EXERCISE BRIEF>
Reproduce word for word everything from the row containing "Given: Click the 2022-12-26 date text" down to the last of the rows below.

----

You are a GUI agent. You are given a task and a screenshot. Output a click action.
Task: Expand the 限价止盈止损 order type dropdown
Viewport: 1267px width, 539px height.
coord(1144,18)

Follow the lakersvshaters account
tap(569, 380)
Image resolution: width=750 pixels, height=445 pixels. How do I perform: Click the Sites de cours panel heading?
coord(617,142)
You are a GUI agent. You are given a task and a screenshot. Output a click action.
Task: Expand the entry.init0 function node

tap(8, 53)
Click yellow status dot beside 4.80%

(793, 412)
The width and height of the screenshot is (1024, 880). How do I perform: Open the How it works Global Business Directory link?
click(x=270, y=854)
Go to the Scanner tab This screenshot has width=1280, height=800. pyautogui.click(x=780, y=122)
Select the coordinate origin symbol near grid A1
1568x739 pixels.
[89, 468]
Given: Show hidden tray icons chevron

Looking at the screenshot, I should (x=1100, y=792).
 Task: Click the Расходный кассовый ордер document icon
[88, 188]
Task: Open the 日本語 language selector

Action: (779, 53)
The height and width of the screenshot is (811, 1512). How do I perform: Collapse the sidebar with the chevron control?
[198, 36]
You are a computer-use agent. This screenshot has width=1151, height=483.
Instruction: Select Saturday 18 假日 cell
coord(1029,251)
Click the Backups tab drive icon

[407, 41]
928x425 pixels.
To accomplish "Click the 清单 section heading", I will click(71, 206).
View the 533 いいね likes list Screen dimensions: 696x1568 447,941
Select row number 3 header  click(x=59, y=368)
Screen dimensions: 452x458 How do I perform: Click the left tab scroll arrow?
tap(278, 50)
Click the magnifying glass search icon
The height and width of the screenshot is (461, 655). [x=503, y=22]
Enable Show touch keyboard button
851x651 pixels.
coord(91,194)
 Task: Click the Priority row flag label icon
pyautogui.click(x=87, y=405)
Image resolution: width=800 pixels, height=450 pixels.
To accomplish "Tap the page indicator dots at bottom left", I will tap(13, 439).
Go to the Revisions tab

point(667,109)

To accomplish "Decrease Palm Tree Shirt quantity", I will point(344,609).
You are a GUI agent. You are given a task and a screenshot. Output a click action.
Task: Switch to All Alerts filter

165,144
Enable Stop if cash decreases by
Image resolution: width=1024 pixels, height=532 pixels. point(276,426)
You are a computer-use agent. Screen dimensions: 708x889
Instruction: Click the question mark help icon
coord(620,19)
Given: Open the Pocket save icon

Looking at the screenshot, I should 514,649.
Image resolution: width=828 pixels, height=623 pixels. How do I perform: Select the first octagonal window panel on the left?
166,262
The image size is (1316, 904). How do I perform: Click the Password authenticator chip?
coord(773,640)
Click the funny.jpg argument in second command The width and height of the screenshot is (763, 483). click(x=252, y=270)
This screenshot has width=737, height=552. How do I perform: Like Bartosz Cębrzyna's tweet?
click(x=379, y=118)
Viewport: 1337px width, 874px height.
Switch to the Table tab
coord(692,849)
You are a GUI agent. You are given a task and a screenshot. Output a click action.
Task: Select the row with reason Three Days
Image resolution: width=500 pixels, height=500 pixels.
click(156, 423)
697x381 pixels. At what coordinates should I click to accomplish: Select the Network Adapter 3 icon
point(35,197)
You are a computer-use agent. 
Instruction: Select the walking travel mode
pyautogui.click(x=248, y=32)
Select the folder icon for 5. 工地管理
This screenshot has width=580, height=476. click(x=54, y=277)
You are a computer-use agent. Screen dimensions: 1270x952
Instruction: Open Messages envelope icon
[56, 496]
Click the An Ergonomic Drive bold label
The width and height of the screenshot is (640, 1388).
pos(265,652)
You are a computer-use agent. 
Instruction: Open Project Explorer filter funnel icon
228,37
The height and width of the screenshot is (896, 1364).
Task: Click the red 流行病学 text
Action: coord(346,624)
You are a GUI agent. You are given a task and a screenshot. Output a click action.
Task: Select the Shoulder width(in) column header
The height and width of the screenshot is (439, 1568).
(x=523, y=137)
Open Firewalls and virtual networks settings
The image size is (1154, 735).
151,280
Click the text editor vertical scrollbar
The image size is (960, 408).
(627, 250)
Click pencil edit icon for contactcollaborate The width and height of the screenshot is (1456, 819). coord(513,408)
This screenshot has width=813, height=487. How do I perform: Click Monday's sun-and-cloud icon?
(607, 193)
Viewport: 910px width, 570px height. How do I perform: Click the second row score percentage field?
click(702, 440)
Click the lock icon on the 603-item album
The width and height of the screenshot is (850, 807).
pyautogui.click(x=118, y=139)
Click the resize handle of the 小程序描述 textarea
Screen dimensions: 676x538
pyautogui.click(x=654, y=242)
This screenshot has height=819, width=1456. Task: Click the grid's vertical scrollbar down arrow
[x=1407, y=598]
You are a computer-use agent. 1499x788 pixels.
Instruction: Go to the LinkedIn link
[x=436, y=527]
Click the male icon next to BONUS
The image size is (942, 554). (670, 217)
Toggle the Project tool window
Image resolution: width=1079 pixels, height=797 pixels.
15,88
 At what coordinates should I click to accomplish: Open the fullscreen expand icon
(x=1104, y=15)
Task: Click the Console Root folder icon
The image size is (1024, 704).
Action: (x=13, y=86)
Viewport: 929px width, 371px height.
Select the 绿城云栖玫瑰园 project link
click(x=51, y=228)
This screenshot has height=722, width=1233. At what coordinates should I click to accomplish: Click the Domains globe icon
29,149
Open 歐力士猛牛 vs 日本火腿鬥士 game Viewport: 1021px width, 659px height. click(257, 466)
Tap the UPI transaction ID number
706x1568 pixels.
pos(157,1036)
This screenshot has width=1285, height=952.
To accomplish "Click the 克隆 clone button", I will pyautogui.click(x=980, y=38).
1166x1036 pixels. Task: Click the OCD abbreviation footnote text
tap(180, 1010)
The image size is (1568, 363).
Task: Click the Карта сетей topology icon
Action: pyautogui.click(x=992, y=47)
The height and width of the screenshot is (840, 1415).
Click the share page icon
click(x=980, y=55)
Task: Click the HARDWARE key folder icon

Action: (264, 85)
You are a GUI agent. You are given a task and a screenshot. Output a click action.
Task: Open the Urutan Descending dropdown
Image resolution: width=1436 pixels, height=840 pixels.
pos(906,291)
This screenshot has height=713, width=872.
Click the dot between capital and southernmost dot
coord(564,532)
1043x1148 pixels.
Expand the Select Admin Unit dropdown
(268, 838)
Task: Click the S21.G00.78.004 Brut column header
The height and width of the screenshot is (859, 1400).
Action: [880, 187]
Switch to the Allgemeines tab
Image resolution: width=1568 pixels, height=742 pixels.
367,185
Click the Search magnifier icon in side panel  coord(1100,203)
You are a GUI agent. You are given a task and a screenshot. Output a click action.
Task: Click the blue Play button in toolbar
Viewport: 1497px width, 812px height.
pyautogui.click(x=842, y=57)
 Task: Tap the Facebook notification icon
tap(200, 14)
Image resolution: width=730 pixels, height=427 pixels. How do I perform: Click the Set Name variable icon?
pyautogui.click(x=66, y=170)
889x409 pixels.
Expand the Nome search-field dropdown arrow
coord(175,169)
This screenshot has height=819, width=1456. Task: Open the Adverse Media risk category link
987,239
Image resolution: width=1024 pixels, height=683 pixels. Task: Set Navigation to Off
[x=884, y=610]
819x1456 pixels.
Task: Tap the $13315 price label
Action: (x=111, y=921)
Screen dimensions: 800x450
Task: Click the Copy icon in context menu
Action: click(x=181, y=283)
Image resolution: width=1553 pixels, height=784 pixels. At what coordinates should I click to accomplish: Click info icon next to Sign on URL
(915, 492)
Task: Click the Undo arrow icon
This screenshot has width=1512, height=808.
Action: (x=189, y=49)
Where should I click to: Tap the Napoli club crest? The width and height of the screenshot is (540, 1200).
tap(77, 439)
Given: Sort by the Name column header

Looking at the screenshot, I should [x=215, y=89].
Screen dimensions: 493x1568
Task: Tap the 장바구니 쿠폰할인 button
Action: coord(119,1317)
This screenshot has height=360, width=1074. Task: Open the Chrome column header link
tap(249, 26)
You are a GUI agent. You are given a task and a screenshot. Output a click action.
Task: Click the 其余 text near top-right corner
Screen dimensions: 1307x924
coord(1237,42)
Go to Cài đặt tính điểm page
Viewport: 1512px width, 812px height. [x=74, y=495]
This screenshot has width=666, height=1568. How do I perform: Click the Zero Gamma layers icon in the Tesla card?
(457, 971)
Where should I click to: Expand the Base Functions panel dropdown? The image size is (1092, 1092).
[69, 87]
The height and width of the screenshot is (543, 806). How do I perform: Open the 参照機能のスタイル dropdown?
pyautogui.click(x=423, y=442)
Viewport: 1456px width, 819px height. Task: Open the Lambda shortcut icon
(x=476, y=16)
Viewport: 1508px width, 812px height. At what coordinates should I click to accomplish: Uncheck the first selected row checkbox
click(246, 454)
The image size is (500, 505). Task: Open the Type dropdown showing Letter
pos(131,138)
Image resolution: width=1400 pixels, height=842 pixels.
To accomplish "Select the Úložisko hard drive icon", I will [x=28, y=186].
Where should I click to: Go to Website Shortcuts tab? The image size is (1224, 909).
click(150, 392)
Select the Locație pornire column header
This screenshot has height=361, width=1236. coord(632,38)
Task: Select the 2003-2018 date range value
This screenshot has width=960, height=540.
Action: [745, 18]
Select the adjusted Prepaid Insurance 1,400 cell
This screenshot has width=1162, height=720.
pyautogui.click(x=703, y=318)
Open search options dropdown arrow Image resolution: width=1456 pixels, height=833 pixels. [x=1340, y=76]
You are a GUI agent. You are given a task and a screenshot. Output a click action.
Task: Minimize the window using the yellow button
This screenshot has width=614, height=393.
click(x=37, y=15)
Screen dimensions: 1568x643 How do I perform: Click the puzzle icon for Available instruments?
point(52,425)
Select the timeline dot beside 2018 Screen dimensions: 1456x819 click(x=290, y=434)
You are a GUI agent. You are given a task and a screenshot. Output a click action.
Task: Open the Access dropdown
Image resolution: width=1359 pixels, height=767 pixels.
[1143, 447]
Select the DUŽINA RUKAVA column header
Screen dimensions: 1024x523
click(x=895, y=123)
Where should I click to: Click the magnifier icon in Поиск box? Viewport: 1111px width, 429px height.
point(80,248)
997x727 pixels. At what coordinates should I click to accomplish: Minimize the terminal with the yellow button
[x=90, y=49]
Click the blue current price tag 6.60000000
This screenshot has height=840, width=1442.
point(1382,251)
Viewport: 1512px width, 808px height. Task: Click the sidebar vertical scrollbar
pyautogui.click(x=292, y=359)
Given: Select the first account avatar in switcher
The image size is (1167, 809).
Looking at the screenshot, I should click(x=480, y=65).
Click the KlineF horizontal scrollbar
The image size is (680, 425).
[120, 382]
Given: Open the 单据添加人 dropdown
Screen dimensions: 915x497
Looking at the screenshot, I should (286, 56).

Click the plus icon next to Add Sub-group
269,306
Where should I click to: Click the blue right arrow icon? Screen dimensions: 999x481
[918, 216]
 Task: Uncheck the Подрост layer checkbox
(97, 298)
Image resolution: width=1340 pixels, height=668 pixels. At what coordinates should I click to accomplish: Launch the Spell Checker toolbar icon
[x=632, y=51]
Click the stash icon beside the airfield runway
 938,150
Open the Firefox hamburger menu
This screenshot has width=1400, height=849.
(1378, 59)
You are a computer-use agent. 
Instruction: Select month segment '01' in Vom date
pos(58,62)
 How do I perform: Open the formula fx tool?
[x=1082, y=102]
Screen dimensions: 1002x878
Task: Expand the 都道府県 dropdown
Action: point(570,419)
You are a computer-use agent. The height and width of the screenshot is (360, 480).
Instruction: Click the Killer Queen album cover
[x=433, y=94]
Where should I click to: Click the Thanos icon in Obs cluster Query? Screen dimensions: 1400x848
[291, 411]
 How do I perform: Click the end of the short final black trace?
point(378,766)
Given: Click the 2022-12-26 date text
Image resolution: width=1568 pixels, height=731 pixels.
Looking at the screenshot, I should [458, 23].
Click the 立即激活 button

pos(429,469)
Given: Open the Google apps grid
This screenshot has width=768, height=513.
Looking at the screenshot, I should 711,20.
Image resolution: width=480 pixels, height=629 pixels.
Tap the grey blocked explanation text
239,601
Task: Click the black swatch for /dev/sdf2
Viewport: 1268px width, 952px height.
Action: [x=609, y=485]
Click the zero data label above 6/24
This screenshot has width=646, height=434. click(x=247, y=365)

----

EXERCISE OUTPUT>
Given: Click the 2022-12-26 date text
Image resolution: width=1568 pixels, height=731 pixels.
Looking at the screenshot, I should [458, 23].
Click the 立即激活 button

pos(429,469)
Given: Open the Google apps grid
This screenshot has width=768, height=513.
Looking at the screenshot, I should 711,20.
Image resolution: width=480 pixels, height=629 pixels.
Tap the grey blocked explanation text
239,601
Task: Click the black swatch for /dev/sdf2
Viewport: 1268px width, 952px height.
Action: [x=609, y=485]
Click the zero data label above 6/24
This screenshot has width=646, height=434. click(x=247, y=365)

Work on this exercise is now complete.